Abstract
Atılan ilk taştan, yaratılan son parçaya kadar geçen sürede, insanlık teknoloji alanında büyük ve hızlı bir gelişme sağlamıştır. Teknolojik gelişmeler, insanların zihinsel sınırlarını ortadan kaldırmakta ve toplumların ve sosyal organizasyonların anlam dizgelerini tekrar dizayn etmektedir. Üç boyutlu yazıcılar bu anlam dizgelerinin tekrar oluşturulmasında önemli bir teknolojik gelişmedir. Bu yazıcılar ile sanal ve gerçeklik arasındaki sınır incelmekte ve bazı noktalarda neredeyse yok olmaktadır. İnsan, zihninde yarattıklarını öteki şeylere aktarabilmek için evrimsel süreçte ve toplumsal yapıda birçok farklı mekanizmalar geliştirmiştir. Evrimsel süreçte geliştirmiş olduğu en büyük aktarım aracı dildir ama dil, zihinsel faaliyetin tam anlamıyla aktarımını gerçekleştirememektedir. Çünkü insan zihni, yoğun şekilde görsel algılama odaklı bir mekanizma olarak çalışmaktadır. Bu durum sözcüklerin, düşünceleri tam anlamıyla karşıya aktarmada yetersiz kalmasına neden olmaktadır. İnsanlık tarihine bakıldığında sözcüklerin yetersizliğinden dolayı çeşitli sanat dalları oraya çıkmış ve bu sanat dalları ile düşünceler ötekine aktarılmaya çalışılmıştır.
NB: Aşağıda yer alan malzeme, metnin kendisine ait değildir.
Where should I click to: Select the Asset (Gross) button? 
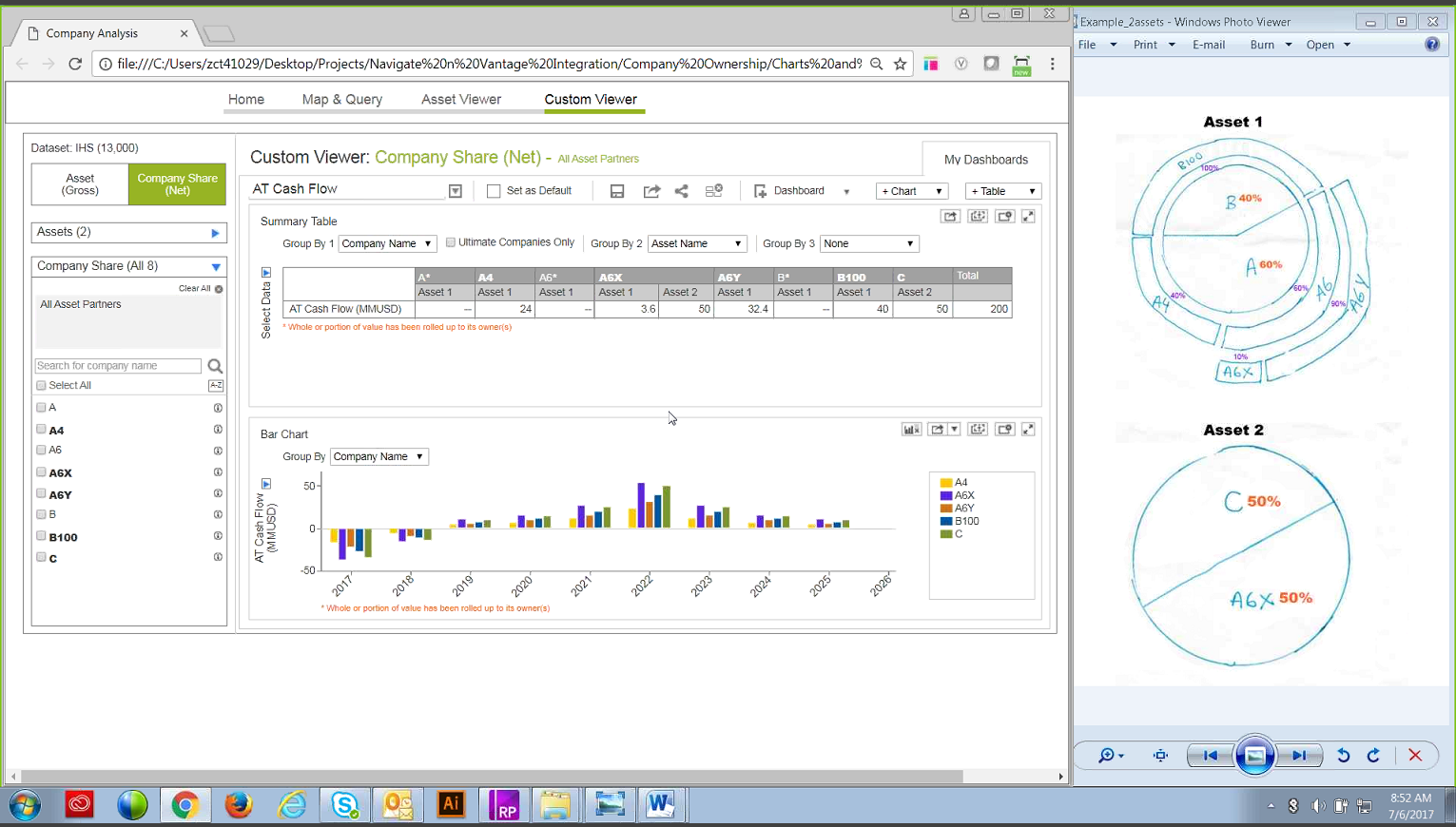click(x=81, y=184)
Çalışmanın temel sorunsalı, zihnin görsel algılama yoğunluklu çalıştığı argümanı doğrultusunda üç boyutlu yazıcıların, sanal gerçeklik bağlamında öznelerin ve sosyal organizasyonların, ürettikleri anlam dizgelerindeki kültürel kodları deşifre etmektir.